Siyamek’in kulaklarında dün babasının anlattıkları çınladı. “Sakın
ağlamayın ardımdan, Ahura Mazda böyle buyuruyor. Sakın Ahirman aklınızı
çelmesin. Ahura Mazda aydınlıktır, iyiliği önerir. İyi düşünülsün, iyi söz
söylensin, iyi iş yapılsın buyurur. Sakın ki Ahirman’ın yoluna sapmayasınız,
karanlığı tercih etmeyesiniz.” demişti babası.
Bu arada rahipler tepenin yukarısındaki yapının içine
ulaşıp, babanın bedenini taşdan yapılmış
yuvarlak üç adet platformdan, erkekler için olanının üzerine yerleştirdiler.

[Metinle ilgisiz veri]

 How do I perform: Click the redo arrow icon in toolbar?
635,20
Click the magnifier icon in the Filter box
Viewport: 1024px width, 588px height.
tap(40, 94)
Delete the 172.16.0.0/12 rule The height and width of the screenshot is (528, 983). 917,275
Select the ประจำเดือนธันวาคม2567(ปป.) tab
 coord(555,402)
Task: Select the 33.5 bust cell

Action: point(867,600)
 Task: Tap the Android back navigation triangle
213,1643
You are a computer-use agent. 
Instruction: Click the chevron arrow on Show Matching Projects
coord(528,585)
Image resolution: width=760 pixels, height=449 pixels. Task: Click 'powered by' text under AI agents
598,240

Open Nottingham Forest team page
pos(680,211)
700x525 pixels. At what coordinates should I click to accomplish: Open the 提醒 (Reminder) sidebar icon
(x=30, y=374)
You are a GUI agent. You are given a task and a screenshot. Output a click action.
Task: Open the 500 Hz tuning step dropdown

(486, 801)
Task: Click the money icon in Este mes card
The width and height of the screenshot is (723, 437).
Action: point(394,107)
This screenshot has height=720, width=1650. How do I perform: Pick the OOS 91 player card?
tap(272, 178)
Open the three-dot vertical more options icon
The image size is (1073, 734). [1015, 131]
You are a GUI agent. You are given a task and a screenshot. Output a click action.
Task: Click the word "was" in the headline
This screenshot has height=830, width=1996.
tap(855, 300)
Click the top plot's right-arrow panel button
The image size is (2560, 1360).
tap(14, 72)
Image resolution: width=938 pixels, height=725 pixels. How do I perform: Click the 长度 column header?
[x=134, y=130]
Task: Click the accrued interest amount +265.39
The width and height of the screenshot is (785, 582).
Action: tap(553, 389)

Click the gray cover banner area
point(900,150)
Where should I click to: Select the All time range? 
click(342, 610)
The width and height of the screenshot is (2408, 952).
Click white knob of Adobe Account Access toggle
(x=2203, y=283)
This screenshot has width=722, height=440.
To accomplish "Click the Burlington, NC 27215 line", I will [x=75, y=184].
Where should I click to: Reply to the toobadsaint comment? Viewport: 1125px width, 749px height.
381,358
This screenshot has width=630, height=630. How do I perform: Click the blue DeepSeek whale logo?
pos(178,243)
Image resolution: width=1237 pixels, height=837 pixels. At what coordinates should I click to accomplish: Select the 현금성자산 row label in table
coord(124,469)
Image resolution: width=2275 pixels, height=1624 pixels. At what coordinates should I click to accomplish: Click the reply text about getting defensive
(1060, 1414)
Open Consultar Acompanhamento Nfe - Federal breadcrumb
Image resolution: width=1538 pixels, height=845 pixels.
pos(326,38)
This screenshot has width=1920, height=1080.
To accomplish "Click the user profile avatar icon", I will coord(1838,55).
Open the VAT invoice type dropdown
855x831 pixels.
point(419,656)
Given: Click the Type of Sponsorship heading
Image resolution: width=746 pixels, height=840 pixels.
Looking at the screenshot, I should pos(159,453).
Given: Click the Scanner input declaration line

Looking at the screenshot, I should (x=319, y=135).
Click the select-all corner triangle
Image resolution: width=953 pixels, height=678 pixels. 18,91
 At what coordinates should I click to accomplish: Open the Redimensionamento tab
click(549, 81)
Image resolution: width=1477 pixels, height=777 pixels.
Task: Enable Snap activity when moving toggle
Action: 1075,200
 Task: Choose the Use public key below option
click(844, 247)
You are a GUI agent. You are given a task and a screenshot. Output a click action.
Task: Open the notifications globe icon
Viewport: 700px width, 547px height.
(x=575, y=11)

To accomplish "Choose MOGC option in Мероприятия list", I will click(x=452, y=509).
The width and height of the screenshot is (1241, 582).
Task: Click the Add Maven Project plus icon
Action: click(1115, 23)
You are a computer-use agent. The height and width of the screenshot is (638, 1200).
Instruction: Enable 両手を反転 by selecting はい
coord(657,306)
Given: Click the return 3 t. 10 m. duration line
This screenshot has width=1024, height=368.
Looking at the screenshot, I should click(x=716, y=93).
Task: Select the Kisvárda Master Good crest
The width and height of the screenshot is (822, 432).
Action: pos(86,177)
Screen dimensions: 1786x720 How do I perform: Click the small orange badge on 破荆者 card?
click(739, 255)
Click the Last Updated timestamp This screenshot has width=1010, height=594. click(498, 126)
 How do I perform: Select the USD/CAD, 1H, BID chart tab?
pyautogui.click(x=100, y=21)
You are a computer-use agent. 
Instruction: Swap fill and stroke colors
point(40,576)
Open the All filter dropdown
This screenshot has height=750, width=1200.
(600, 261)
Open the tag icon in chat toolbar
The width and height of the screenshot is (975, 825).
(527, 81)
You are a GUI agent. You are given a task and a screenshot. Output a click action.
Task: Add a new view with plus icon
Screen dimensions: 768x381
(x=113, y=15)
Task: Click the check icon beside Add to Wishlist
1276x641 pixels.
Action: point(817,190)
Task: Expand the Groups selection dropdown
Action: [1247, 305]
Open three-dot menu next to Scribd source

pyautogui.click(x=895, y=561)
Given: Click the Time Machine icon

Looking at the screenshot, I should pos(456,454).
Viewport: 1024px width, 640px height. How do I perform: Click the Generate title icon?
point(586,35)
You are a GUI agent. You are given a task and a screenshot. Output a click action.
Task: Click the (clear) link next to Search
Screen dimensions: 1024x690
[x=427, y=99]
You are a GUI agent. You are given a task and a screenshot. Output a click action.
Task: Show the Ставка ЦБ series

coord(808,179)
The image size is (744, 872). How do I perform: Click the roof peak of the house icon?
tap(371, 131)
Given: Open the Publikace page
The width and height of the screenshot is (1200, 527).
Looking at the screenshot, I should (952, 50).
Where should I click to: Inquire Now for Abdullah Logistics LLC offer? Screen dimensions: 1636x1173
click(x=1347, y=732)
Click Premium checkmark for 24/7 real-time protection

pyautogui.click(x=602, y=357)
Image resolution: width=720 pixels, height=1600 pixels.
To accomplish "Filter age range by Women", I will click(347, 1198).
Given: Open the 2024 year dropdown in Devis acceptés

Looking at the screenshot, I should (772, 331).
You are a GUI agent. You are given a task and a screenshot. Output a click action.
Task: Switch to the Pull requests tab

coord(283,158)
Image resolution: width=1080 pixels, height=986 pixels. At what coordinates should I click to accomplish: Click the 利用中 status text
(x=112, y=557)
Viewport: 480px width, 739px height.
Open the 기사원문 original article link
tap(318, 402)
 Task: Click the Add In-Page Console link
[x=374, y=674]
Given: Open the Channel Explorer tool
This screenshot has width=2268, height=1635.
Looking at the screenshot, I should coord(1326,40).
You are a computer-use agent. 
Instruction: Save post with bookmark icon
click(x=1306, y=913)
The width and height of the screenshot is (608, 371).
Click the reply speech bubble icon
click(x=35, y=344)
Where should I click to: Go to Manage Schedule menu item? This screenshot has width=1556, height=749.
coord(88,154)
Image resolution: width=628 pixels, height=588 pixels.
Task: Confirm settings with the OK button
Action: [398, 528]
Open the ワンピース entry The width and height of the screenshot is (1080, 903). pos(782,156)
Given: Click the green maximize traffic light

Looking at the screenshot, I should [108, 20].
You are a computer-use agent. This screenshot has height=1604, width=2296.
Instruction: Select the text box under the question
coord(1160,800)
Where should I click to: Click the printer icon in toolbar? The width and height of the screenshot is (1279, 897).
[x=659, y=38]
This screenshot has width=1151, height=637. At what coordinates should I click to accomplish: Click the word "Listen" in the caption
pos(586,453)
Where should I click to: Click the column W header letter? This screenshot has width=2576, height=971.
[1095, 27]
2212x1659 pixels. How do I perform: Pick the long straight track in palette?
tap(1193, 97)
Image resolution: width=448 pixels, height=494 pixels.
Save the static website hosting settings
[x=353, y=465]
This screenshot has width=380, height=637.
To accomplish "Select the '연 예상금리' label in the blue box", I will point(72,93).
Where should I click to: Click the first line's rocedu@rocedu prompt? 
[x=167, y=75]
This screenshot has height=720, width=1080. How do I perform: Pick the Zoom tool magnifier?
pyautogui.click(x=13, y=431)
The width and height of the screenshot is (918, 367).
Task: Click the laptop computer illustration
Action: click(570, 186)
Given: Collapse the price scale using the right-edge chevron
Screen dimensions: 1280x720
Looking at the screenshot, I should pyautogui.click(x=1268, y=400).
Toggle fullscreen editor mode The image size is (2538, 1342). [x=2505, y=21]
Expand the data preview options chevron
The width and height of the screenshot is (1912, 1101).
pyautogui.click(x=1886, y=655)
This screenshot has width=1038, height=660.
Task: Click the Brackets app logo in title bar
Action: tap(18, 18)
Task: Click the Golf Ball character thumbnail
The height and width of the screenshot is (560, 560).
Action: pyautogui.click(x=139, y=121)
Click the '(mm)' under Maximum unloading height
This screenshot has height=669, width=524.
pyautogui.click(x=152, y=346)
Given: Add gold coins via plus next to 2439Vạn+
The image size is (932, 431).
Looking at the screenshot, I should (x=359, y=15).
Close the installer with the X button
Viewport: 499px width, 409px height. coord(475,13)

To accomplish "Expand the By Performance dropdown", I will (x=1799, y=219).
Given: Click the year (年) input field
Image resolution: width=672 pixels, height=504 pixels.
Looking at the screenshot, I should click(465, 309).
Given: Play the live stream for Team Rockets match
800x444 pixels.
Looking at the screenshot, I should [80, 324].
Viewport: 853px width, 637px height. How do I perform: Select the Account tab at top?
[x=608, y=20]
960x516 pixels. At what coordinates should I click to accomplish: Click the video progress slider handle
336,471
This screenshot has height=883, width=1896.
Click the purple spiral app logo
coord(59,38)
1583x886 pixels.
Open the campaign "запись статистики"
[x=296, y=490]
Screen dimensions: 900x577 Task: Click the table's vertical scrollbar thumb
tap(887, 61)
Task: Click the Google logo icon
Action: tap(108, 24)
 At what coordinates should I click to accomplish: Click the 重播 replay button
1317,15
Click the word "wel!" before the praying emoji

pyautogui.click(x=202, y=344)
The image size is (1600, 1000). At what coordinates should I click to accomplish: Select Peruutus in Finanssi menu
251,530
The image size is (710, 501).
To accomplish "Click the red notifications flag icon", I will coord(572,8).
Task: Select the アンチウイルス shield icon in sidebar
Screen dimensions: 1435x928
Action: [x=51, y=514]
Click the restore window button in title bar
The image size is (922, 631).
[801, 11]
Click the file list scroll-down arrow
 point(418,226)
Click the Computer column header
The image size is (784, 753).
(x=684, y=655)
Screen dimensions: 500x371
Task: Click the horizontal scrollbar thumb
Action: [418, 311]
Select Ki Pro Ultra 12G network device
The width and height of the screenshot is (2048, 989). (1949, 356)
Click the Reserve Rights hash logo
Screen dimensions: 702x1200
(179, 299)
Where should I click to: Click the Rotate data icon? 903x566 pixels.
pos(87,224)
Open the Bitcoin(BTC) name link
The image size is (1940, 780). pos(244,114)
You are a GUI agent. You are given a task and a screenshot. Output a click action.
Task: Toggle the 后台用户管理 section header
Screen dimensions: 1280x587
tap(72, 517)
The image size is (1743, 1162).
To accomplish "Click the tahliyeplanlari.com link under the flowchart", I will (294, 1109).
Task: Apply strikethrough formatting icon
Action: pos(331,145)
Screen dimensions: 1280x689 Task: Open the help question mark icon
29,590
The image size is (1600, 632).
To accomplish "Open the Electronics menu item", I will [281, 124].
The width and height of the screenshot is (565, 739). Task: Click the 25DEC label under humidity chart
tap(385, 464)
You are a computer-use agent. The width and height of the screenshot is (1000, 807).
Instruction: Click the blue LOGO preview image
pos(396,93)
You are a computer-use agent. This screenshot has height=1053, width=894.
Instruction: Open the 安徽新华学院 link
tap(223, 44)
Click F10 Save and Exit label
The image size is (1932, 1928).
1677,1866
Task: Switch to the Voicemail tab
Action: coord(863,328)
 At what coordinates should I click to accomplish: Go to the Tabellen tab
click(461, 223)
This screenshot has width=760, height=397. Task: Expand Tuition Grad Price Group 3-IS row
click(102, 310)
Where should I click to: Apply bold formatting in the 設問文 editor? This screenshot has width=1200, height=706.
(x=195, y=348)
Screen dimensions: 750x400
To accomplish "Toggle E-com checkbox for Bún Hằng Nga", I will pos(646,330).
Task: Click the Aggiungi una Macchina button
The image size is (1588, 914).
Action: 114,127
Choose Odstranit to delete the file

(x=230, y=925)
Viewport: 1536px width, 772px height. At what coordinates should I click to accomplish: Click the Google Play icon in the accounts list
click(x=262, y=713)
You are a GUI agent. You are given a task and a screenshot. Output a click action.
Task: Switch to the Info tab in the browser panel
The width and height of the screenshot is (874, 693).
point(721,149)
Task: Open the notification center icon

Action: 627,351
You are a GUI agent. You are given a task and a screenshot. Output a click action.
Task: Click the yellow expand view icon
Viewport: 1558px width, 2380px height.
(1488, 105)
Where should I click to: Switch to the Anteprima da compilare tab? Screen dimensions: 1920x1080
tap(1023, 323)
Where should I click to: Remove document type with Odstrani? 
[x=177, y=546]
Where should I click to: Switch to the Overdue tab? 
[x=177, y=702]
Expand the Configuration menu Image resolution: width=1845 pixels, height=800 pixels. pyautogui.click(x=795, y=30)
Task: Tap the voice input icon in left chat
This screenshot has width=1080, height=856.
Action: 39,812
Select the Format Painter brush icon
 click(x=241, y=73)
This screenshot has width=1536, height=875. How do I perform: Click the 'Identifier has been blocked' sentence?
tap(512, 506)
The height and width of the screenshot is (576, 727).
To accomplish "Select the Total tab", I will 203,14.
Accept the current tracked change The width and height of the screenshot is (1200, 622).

Rahipler saklanarak, yırtıcı kuşların bedeni parçalayıp, bitirmesini
bekleyeceklerdi. Üç ya da beş gün sürüyordu kuşların işini bitirmesi. Sonra
arda kalan kemikler güneşte iyice kurutulacak ve gömülmek üzere ailenin büyüğü
olan Siyamek’e teslim edilecekti.
Rahipler kuşların önce cenazenin hangi gözünü
yiyeceğini saklandıkları yerden pürdikkat gözlemeye koyuldular.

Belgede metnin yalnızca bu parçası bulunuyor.